NF takes DiGiCo desks on a mission of Hope
- Details
The desks were reportedly chosen for a number of factors: sound quality, as well as programmability and flexibility - critical capabilities for a tour so heavily dependent upon tracks and a thunderous drum kit that takes up as much as half of the production’s 60-plus inputs.
“The biggest thing for me with the SD5 is that the amount of programming you can do on these consoles is incredible,” says Stoker, who also served as the designer of the Hope Tour’s L-Acoustics PA system. He quickly reels off a litany of nightly production accomplishments with the console: “With the SD5, we're using timecode to recall snapshots; we use lots of macros on these desks to be able to control various features; we have lots of redundancy built in since it is a very track-heavy show; and we have analogue fallback from our playback system and for other aspects of our system where we can just hit a macro and it’s instantaneously switching over to a different set of source inputs for certain channels.
Johnson says monitors on the tour are simultaneously “straightforward and complicated”, with IEMs, wedges, side-fills, and subs for the artists. He’s also managing a 30-plus-input drum riser as well as the 25 channels of playback tracks. “The way the SD5 lets me organise and program all of that is what sets it apart for me,” he says. “Wedges, IEMs, and side-fills together can be tricky, but I always know where everything is when it’s needed.”
Stoker also cites the benefits of having both the FOH and monitor consoles on the same Optocore loop. “It's been really helpful because our playback comes in digitally via MADI through an Optocore DD4MR on the loop, and the SD5 lets us keep our signal digital all the way to the amps via AES, and then AVB through the L-Acoustics P1 processor,” he explains.

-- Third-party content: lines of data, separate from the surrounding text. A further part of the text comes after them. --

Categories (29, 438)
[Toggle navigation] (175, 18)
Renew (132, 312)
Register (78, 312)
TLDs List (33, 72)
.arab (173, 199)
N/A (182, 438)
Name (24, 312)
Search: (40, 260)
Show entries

The only conversions that take place for playback are really at the outboard gear, between the preamps, and the line-out cards that are handling the I/O for outboard gear.”
But in the end, it’s the sound that makes the difference. “I have an outboard vocal chain and a couple of reverb units, but otherwise everything is done on the desk, including dynamic EQ and compression, and the onboard de-esser,” says Johnson. “And it sounds fantastic night after night.”
The North American leg of the tour kicked off 12 July at Schottenstein Centre in Columbus, Ohio and wrapped at Place Bell in Laval, Quebec on 3 September. A 16-date European leg started on 23 September in Milan and visits Switzerland, Belgium, Ireland, and elsewhere before finishing in London on 15 October.